*SOURCE PASSAGE*

....

That quote up top is from Thoreau. I don’t know much about little Henry David’s family or what they did for Easter, but I’m thinking he may have felt a tad better about new-clothes-requiring occasions if he’d had a nice mommy who sewed him a sport coat. Not to mention a Bunny to leave him an Easter basket.

Younger Brothers Scott and Roger and I show off our Easter finery, which was most likely made by our mother. No, that’s not the Easter Bunny. That’s Sandy, the Dog of Our Youth

Last weekend was Easter. It was also my Youngest Brother Doug’s birthday. Since he is waaaay younger than me, and I wasn’t around for many of his Easters, I don’t have a photo of him lined up with the rest of us wearing Easter duds. But I do have this shot of him in his (almost) birthday suit.

Doug, looking clean and shiny and very proud of himself indeed. Maybe getting ready to dress himself for Easter. (Note string tied to bathroom door as an escape mechanism in case the latch caught)

Easter was a big deal when I was growing up. Not as big a deal as Christmas, of course. But when we were kids, any occasion when adults insisted that Jolly Old Elves or Big Bunnies were going to sneak into the house and leave you gifts was pretty darned exciting. The Tooth Fairy was cool, too, what with the money left under your pillow and all. But nobody, as far as I know, has made a chocolate effigy of the Tooth Fairy. Maybe because of the tooth thing. But probably just because nobody knows what the Tooth Fairy looks like, except kind of like your dad, in pajamas.

....

*DATA BLOCK*

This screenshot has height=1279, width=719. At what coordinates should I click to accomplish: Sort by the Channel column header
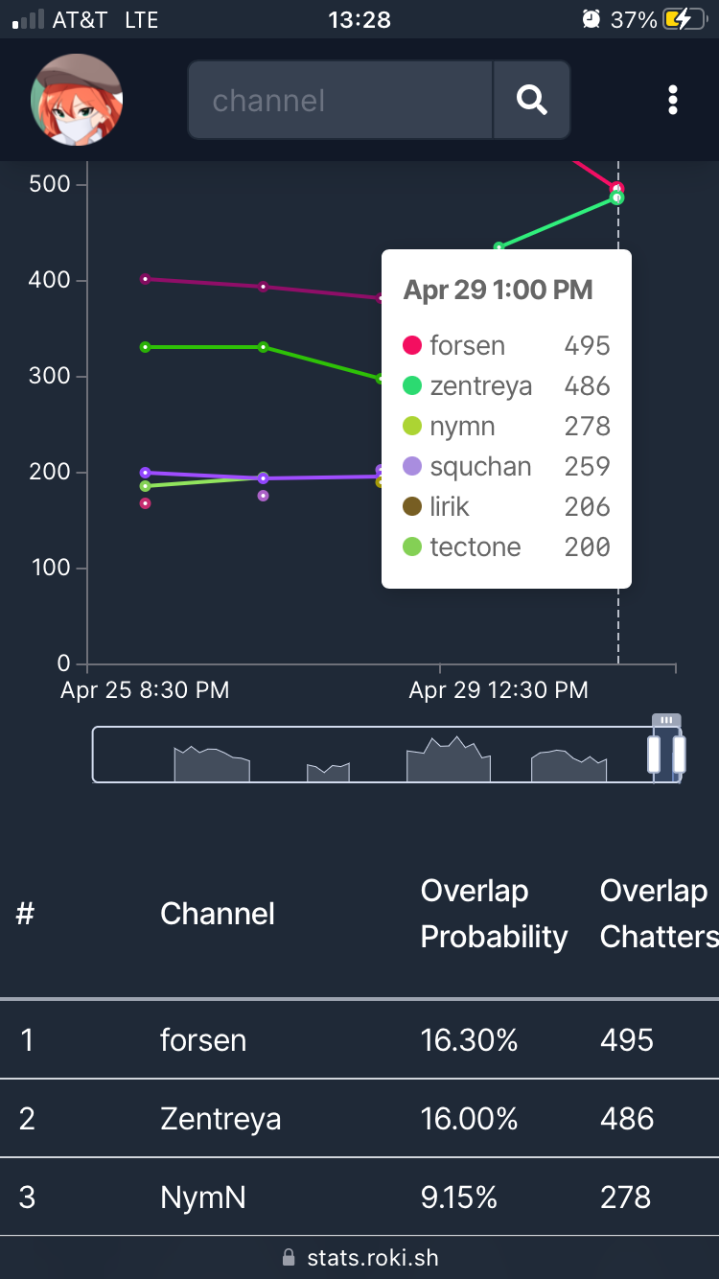pyautogui.click(x=218, y=914)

....

*SHORT TASK A*
Translate this sentence from the Easter passage into Spanish: "Easter was a big deal when I was growing up."
*SHORT TASK B*
According to the Easter passage, whose birthday fell on the same weekend as Easter?

*TASK RESULT A*
La Pascua era un gran acontecimiento mientras yo crecía.

*TASK RESULT B*
Youngest Brother Doug's.